There are now an estimated 7,700 wolves in North America. Despite them inhabiting less than twenty percent of their historical habitat, the US Department of Fish and Wildlife considered their recovery so successful that they removed the Grey Wolf from the Endangered Species Act on the 4th Jan 2021. Now unprotected, their numbers are once again diminishing as hunters successfully push for a wolf ‘harvest’.
A perceived threat to livestock, wildlife and humans seems to be the universal lie that mostly drives the want to exterminate these intelligent and highly sentient animals. Untruths that have been statistically proven to be false time and time again.
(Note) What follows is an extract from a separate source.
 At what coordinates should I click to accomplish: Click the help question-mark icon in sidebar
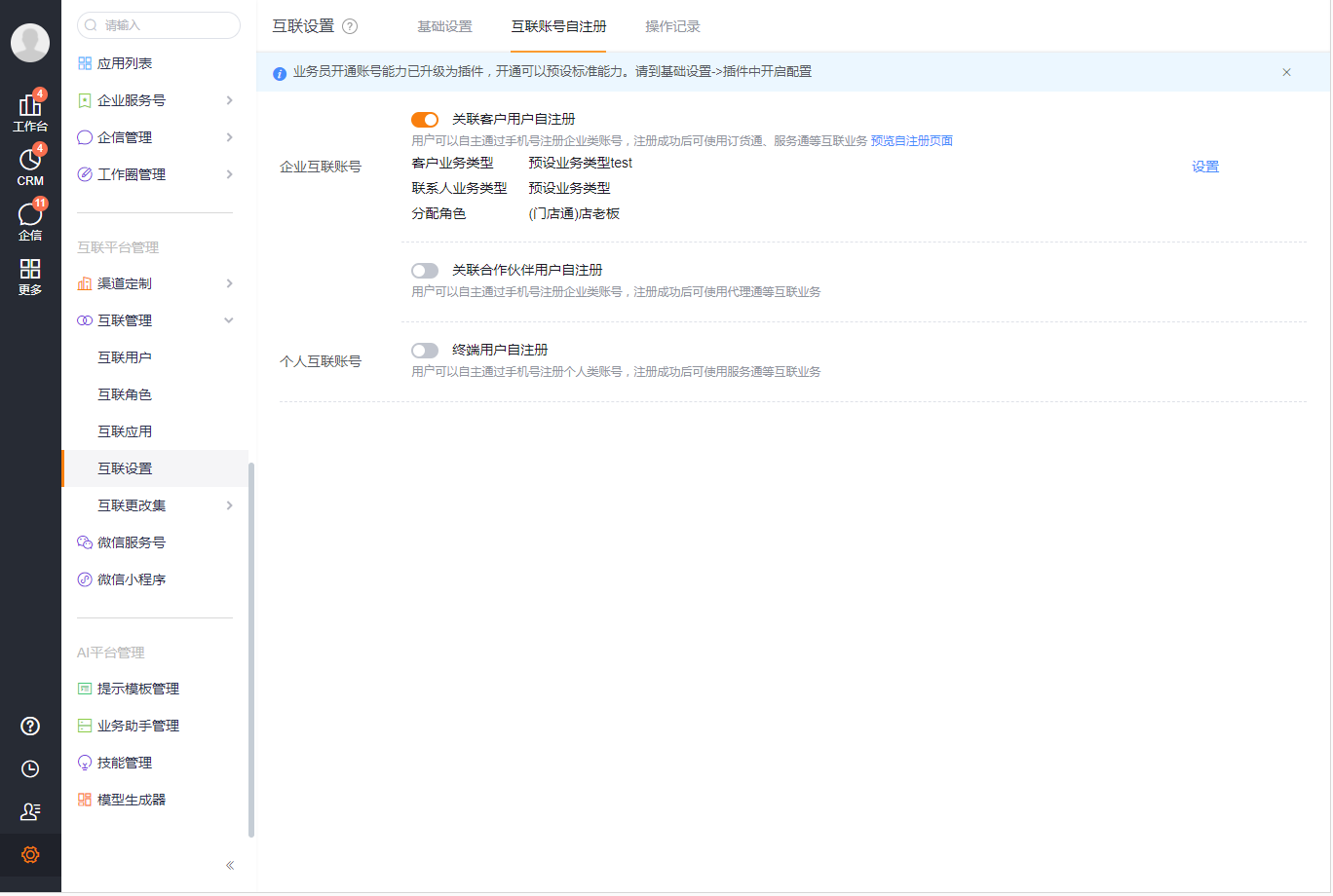tap(29, 726)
For example in Idaho, where recent legislation is allowing hunters to kill 90% of the wolf population, statistics show that the entire state loses just 1% of cattle and 3% of sheep annually to wolf kills.
This ruthless legislation will also allow for the slaughter of pregnant females, and will ultimately devastate the wolf population in Idaho from 1,500 to an estimated 150 individuals. An unimaginable tragedy of suffering and loss for an animal who forms powerful bonds with family and friends and is able to feel love, pain and grief as we do.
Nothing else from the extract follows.